Your gap year is an incredibly precious resource. It’s a little chunk of time when you get to be free from formal education and can pursue anything you want.
Many people waste their gap year by working a menial job or thinking that it’s all about travel. Doing these things are good. But they aren’t the heart of what a gap year should be.
The best way to approach your gap year is to see it as a time when you get to invest in yourself. By all means travel. But think about how you can use that travel to improve your skills. Here are some great ideas to get you started.
Ski Instructor Course
We all want to spend the winter in a ski resort. But at the end of a two-month long ski trip, what have we accomplished? Yes, we’re now experts at slaloming down black routes. But that is hardly going to benefit us in the long-term.
One way to combine a skiing holiday with training is to do a ski instructor course. These courses will teach you how to go about teaching others to ski. And given how in-demand ski trips are, thanks to all those school trips, you’ll develop a marketable skill.
Some of the most beautiful skiing locations in the world offer courses, including Whistler.
The skills you develop don’t necessarily have to be formal skills at all. Being thrown into an environment that is out of your comfort zone forces you to develop skills you didn’t know you had.
One way to do this is to volunteer on your gap year. The best places to go are the poorest places in the world. You might volunteer to help build a school in a South African Township. Or you might help to distribute clean water in an impoverished place like East Timor.
The relationships you form and the situations you come across will force you to be adaptable. That’s why it’s such a great thing for employers to see on your CV. It shows that you’re not afraid to branch out and try things that are hard.
More and more employers are looking for people with highly developed soft-skills.
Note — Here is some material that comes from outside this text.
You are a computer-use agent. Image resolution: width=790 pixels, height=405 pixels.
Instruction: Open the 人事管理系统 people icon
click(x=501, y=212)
Volunteering helps to transform you into one of those people.
Each year thousands of people travel abroad to teach their native language, English. Before you can teach English abroad,you’ll need a Tefl. But once you’ve got it, there is a whole world out there just waiting to be explored.
Using your gap year to teach English allows you to experience new and unusual cultures. Often there is a demand for English in the most far-flung places in the world. It’s precisely in those locations that are most cut off that the demand is the highest.
It’s also an excellent way to develop your social skills. You’ll have to interact with hundreds of people and try to meet their individual needs. It will be a challenge, but remember, the more money you can earn, the longer you can stay on the road.